Ricevo questa straordinaria relazione elaborata dal mio giovane amico Giuseppe Terrasi assieme a Remo Luigi Quintino della Free Software Free Society e da un altro suo amico che ha preferito rimanere anonimo. Nella relazione si parla del software libero e dell’uso che se ne potrebbe fare nelle scuole con un conseguente risparmio economico. Se vi ricordate qualche mese fa ho partecipato al Linux Day di Biella organizzato dall’associazione BiLug, e ho realizzato un'intervista video [link]

Il Software Libero come Firefox, Thunderbird, OpenOffice e le varie distribuzioni GNU/Linux, nel corso dell'ultimo decennio ha subito un incremento drastico di utilizzatori. Non si tratta più di un hobby per smanettoni, ma di prodotti maturi e alla portata di tutti.
La differenza con i programmi a "sorgente chiuso" sta nella licenza di utilizzo (esempio: la licenza GPL che permette la copia, modifica e redistribuzione del software a patto che questo venga redistribuito alle stesse condizioni), nella frequente gratuità (anche se ciò non è esplicitamente richiesto dalla licenza) e nel modello di business (non incentrato sulla vendita di licenze d'uso ma sui servizi accessori legati al software).

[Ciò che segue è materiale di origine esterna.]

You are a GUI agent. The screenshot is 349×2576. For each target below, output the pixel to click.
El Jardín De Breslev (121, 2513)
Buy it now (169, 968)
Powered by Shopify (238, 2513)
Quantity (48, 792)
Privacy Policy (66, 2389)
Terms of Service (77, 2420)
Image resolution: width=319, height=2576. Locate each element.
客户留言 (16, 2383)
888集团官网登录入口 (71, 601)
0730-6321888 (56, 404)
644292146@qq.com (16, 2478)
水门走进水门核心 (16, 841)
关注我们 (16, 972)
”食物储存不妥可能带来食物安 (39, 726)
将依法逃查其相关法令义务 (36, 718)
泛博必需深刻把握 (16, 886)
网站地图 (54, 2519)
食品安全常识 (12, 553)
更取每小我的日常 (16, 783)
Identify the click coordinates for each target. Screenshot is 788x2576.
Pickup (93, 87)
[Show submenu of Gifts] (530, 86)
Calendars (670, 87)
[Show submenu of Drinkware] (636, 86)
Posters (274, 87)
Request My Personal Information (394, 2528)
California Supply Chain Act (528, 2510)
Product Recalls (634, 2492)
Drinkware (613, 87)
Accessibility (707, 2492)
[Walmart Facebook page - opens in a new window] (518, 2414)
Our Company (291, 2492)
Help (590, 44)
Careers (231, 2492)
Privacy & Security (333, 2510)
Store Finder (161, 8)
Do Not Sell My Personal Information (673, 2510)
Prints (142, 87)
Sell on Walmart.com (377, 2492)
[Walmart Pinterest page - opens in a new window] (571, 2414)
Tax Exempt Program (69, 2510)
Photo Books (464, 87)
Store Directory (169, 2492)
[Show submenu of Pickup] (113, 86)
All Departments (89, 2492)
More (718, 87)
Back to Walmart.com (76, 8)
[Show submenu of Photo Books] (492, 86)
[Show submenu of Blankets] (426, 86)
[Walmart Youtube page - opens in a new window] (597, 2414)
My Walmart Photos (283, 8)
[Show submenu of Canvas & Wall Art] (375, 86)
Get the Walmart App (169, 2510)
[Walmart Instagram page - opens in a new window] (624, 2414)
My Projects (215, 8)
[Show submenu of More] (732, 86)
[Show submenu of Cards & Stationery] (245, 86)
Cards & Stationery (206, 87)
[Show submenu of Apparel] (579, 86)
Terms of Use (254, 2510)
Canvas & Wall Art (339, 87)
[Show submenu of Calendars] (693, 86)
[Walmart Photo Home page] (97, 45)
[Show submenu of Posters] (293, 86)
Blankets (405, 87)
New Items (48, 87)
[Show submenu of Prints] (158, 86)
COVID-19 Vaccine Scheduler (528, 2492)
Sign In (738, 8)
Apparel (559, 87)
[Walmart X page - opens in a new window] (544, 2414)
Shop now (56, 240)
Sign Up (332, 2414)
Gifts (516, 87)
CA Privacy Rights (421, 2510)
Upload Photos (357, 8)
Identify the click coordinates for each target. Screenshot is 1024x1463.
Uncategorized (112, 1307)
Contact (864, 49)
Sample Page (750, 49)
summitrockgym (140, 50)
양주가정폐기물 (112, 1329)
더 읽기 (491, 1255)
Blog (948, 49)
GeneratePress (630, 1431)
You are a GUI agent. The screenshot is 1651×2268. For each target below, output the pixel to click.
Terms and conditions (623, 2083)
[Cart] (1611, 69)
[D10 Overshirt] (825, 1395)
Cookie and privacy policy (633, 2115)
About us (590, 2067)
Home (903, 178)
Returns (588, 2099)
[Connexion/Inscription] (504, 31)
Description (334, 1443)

In generale, come si evince dalle esperienze positive avute principalmente all'estero, questa filosofia favorisce la libera circolazione della cultura in generale.
Basti pensare alla diffusione (soprattutto in Francia) della musica distribuita sotto licenza
Creative Commons (un caso su tutti è il fenomeno Jamendo.com e il suo sterminato database di album sotto questa licenza), oppure ai libri, i quali grazie a questo tipo di licenza possono diffondersi via web ed essere letti direttamente sul proprio pc.
Un "caso" molto attuale è la decisione della biblioteca nazionale cilena di adottare la licenza Creative Commons (per ulteriori informazioni vedere
Punto-Informatico).
Un esempio di cultura libera, su tutti, è Wikipedia, che è l'enciclopedia libera più grande al mondo (la versione inglese conta 1.600.000 voci).

La cultura, come patrimonio collettivo, deve essere: libera, cioè svincolata da ogni forma di interesse politico, sociale ed economico; aperta, ad ogni forma di contaminazione e mediazione; gratuita, non soggetta a restrizioni quali marchi, brevetti, copyright, in modo da favorire una maggiore circolazione della stessa; decentralizzata, ovvero non in mano a chi detiene il 'potere informativo', così da favorire una 'cultura' che sia partecipazione attiva e scambio reciproco, a-gerarchica e orizzontale; equa, cioè accessibile a tutti, e non potere di pochi su molti, portatrice di idee e valori globali ma eterogenei, e non del pensiero unico.
La cultura libera, intesa in questo senso, può creare dei circoli virtuosi favorevoli alla libera diffusione del sapere.

Passando ad analizzare il software libero, questo: educa alla legalità perché permette, sia all'insegnante che all'allievo, l'assoluta libertà di copia, fondamento dello scambio della conoscenza, senza dover ricorrere alla "pirateria informatica"; è rispettoso della libertà d'insegnamento, perché permette all'insegnante di scegliere la soluzione e il fornitore che più si adatta alle sue esigenze conoscitive e didattiche; incentiva l'economia locale,non discrimina i soggetti su base economica, ma li seleziona su base meritocratica.  perché la licenza GPL permette di vendere software e i servizi ad esso legati e le scuole stesse, attraverso l'uso di sistemi GNU/Linux, possono contribuire ad alimentare questa economia virtuosa;


L'uso di software libero nelle scuole è attualmente affidato a docenti "pionieri" che, fiutando l'opportunità che può fornire questo software (possibilità di riutilizzo dell'hardware "obsoleto" e possibilità di reinvestire in formazione grazie al risparmio derivante dal mancato pagamento delle licenze), stanno cercando di introdurlo gradualmente nelle proprie scuole. Purtroppo attualmente non esiste un piano di diffusione del software libero nelle scuole italiane, per la carenza di figure professionali per il ruolo in questione e per la mancanza di politiche serie che spingano in questa direzione.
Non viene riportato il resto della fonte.